Kim Suhr: Maybe I’ll Learn: Snapshots of a Novice Mom (amazon)
Jay McInerney: Bright Lights, Big City (amazon / indiebound / ebook) / The Good Life (amazon / indiebound / ebook) / Bright, Precious Days (amazon / indiebound / ebook)
How to Play with Fire
When You’re About to Play with Fire
Shift into Park.
Take off your wedding ring. Put it in the cup holder next to the gearshift and slide your empty water bottle over it. Not that someone looking for something to steal would notice the thin gold band and diamond-chip engagement ring. Not that anyone would expect anything of value in a ten year-old Kia in the parking lot of a tired, half-occupied office building on a Friday morning anyway.
The irony of this small action is not lost on you: hiding your wedding ring to protect it from being stolen at the same time you’re about to break your vow. But you must get that ring off your hand. Now. Before you lose your nerve.
Turn off the engine and pay attention to what you do with the keys after you take them out of the ignition. Talk about an afterglow killer, having to call your husband to rescue you when you realize you’ve locked your keys in the car. After your only extramarital encounter in seven years of marriage. Would that be a cliché or irony? You don’t want to find out. Slip the keys into the outside pocket of your purse.
Fish your phone from the crack between the passenger seat and gearshift console. Try to ignore the text from Patrick. Pretend not to notice the x and the o after he tells you he’ll pick up Macey from daycare. Try not to feel like a major bitch for translating this message as An extra half-hour with Alex in your office. Alone.

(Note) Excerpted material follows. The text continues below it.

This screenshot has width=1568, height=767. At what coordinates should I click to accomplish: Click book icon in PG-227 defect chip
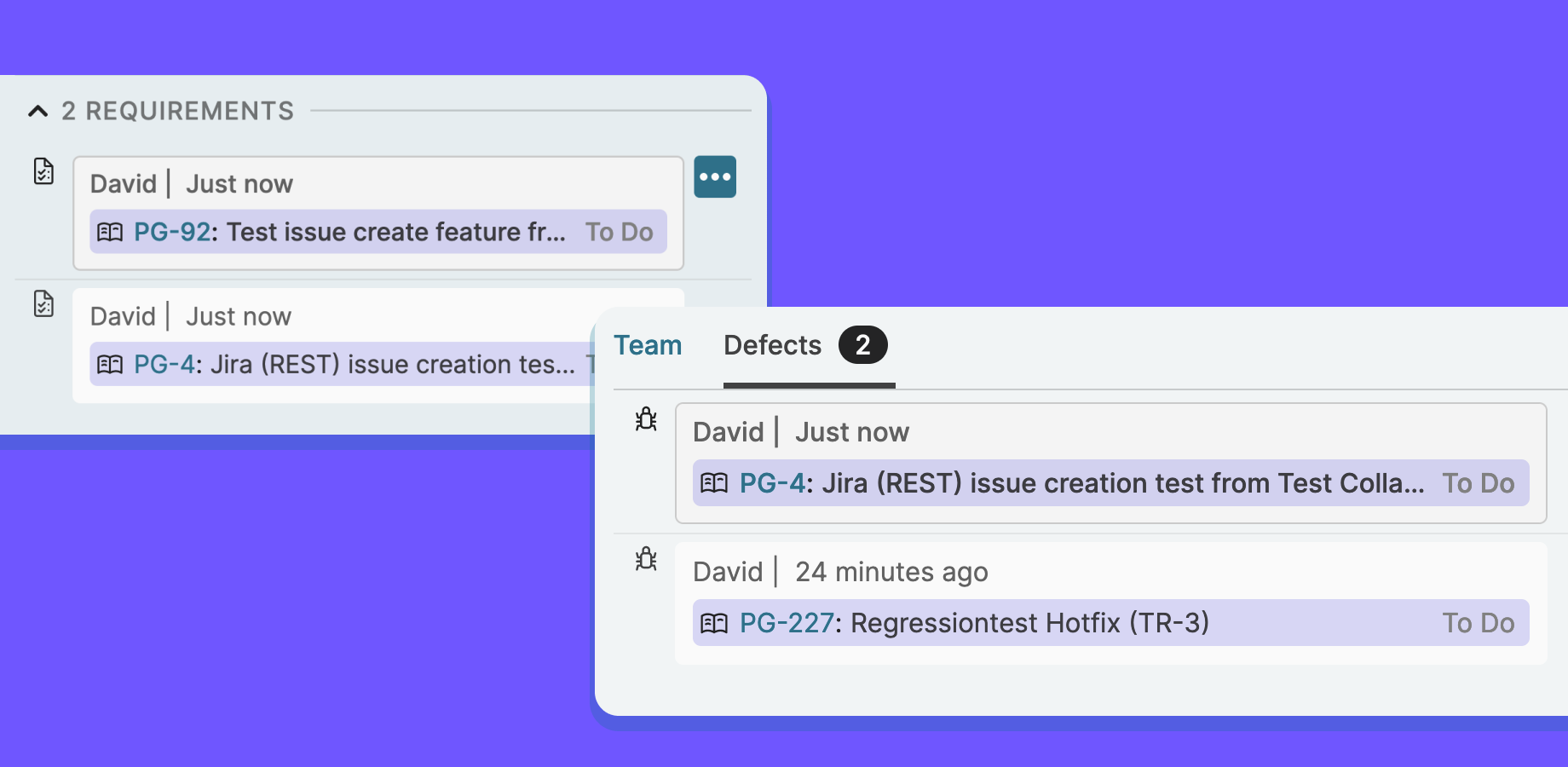click(713, 624)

Do stop for a moment to enjoy the sensation of warmth and moisture, the slight change in your breathing when you think about Alex.
When You’re About to Be Magnanimous
Make it seem like something that just occurred to you. “You know, Mary, there’s no reason you have to wait around here until four.” Your assistant’s desk is clear. You can’t see her computer screen, but you’re pretty sure she’s playing solitaire to pass the time. You haven’t picked up enough clients to justify her salary anyway. So much for Patrick’s brilliant idea to leave New York and open your own freelance editing business here in Milwaukee, of all places. “You must have a million things to get done before the rehearsal dinner.”

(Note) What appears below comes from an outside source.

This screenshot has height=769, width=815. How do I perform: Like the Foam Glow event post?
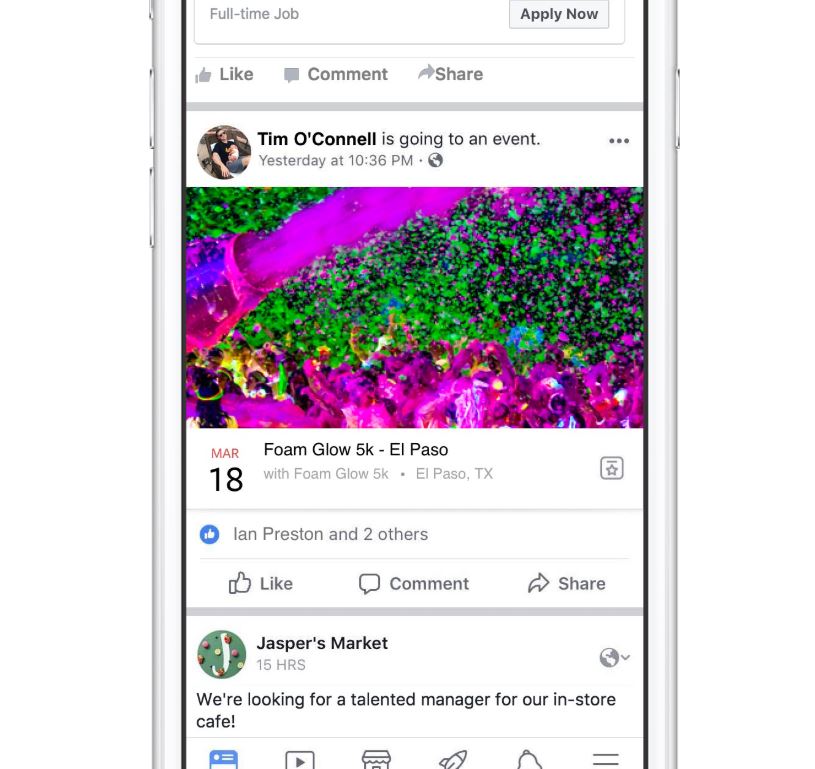[260, 583]
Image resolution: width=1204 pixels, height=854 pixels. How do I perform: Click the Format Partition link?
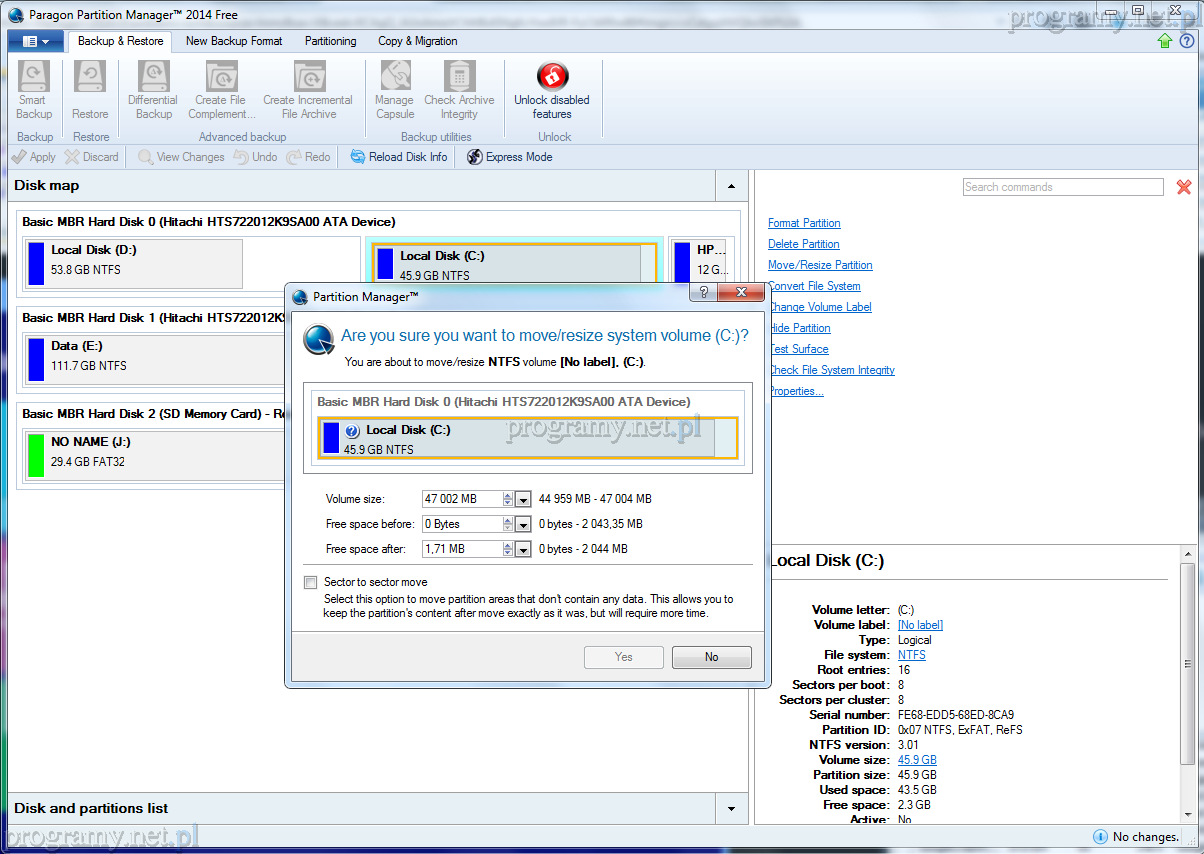804,223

Mary looks grateful. “Really? You don’t mind?”
“Of course not. As far as I’m concerned, the mother of the bride shouldn’t work at all on the day before her daughter’s wedding.” Smile. “Go.”

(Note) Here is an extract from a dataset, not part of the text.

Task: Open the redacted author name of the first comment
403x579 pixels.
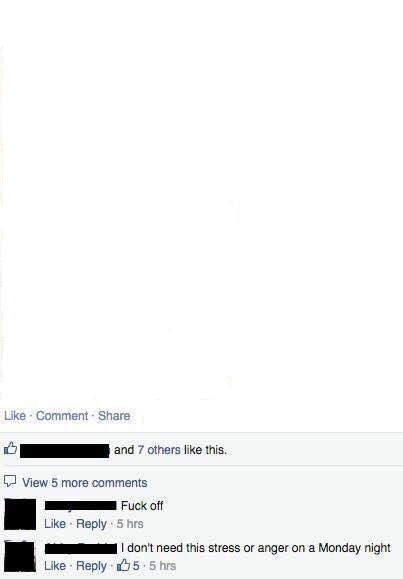Action: [81, 506]
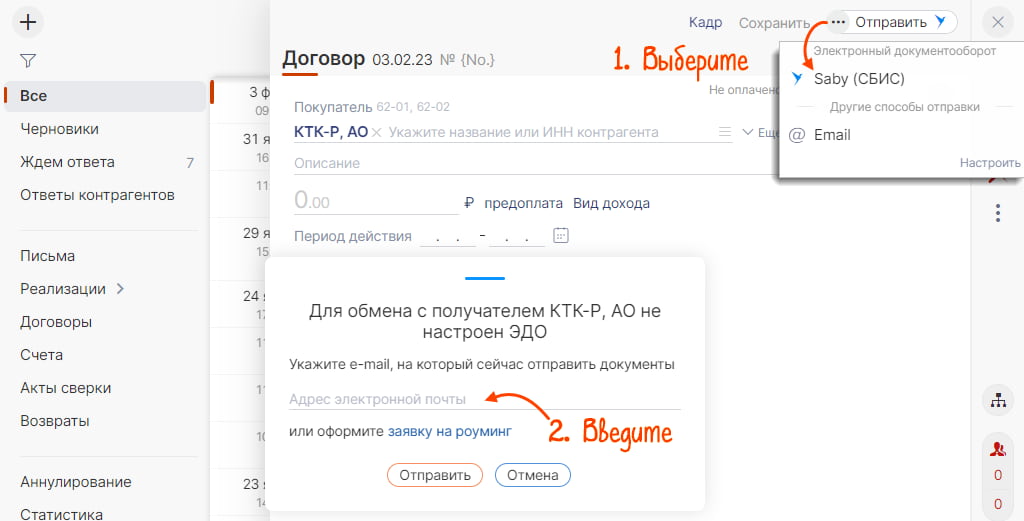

She thanks you, extracts her purse from her bottom drawer and checks your schedule. “Looks like you’ve only got a one o’clock with Alex. Quiet afternoon.”
When Doubt Seeps In
Review the list of signs.
How a flush rises in his cheeks when you look him straight in the eye and compliment his writing.
How he takes extra sips of water when you sit side by side at the work table, then ends up with hiccups and you now share an inside joke.
How he’s stopped referring to his wife. In fact, it has been so long that you’ve forgotten her name, if you ever knew it at all. Okay, that’s not true. You met her at the launch party, but you have completely obliterated her name from your memory. Lisa, maybe.
How he’s stopped asking about your husband and daughter and focuses exclusively on questions whose answers he already knows. Questions about your travels before you met Patrick, before Macey came along. As if keeping you mentally in that time prevents them from existing. And how happily you stay in that period. “You were in Bangkok, right? What year was that again?” As if willing your visits to coincide. Perhaps you’d eaten in the same restaurant. Maybe he’d bought you a drink and you’d gone to the night market together. But, of course, his Peace Corps stint had ended long before your six-week homestay during high school.
When Guilt Pays a Visit
Remind yourself that you’re not looking for anything long-term. Just a little something to make you feel like you’ve still got it. And, be honest, to punish Patrick just a bit. Not that he’ll ever know.
Remind yourself of everything you left behind in New York. If you were there right now, you’d be having lunch at Billy’s chatting up the Random House types starting to make headway toward a mid-level editor position. Instead, in a moment of post-partum sentimentality, you let Patrick convince you Macey needed a backyard and grandparents nearby.
Remember the look on Samantha’s face when you broke the news over drinks after work. “Milwaukee?!” She’d almost snorted as she said it. When she realized you weren’t joking, she got serious. “It’s not exactly a literary hotbed, girlfriend. What about your career?”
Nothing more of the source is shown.